In the step of comparing the received decoding feedback with the smallest PTS value in the PTS queue, subtracting the PTS value of the received decoded video frame from the smallest PTS value in the PTS queue, we obtain The difference is the comparison result;

If the comparison result is less than the predetermined value, it is determined that the physical end set-top box is decoding normally.
The video decoding method according to claim 2, wherein the video decoding method further includes:

If the comparison result is not less than the predetermined value, information indicating completion of frameless decoding is generated.
The video decoding method according to any one of claims 1 to 3, wherein if the decoding feedback is a decoding failure indicator, the video decoding method further includes:

Generate decoding exception information.
The video decoding method according to any one of claims 1 to 3, wherein the video decoding method further includes:

If the physical set-top box decodes normally, a rendering instruction for the decoded video frame is sent to the physical set-top box.
A video decoding method for physical set-top boxes.
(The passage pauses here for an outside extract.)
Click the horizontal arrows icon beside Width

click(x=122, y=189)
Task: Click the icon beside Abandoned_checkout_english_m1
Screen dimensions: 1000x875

The video decoding method includes:

Receive video stream;

Sequentially decoding each video frame to be decoded in the order of the PTS value of each video frame to be decoded in the video code stream, and generating corresponding decoding feedback;

According to the decoding order, the decoding feedback is sent to the cloud set-top box.
The video decoding method according to claim 6, wherein if the decoding is normal, for the decoded video frame, the decoding feedback includes the PTS value of the decoded video frame.
The video decoding method according to claim 6, wherein if the decoding is abnormal, the decoding feedback includes a decoding failure identification of the video frame with abnormal decoding.
The video decoding method according to any one of claims 6 to 8, wherein the video decoding method further includes:

Receive rendering instructions;

Render the corresponding decoded video frame according to the rendering instruction.
The video decoding method according to claim 9, wherein rendering the corresponding decoded video frame according to the rendering instruction includes:

Determine the PTS value of the decoded video frame corresponding to the rendering instruction;

The PTS value of the decoded video frame is compared with the PTS value corresponding to the rendering instruction. row comparison;

If the PTS value of the decoded video frame does not exceed the PTS value corresponding to the rendering instruction, then wait for a predetermined time before rendering the decoded video frame;

If the PTS value of the decoded video frame is greater than the PTS value corresponding to the rendering instruction, the frame to be rendered is rendered.
A cloud set-top box, which includes:

one or more first processors;

A first memory having one or more first programs stored thereon. When the one or more first programs are executed by one or more first processors, the one or more first processors implement claims 1 to 5 The video decoding method described in any one of the above;

One or more first I/O interfaces are connected between the first processor and the first memory, and are configured to implement information exchange between the first processor and the first memory.
A physical set-top box, which includes:

one or more second processors;

The second memory has one or more second programs stored thereon, and when the one or more second programs are executed by one or more second processors, the one or more second processors implement claims 6 to 10 The video decoding method described in any one of the above;

One or more second I/O interfaces are connected between the second processor and the second memory, and are configured to implement information exchange between the second processor and the second memory.
A computer-readable medium having an executable program stored on the computer-readable medium. When the executable program is executed by a processor, the processor is caused to execute the method described in any one of claims 1 to 10. Video decoding method.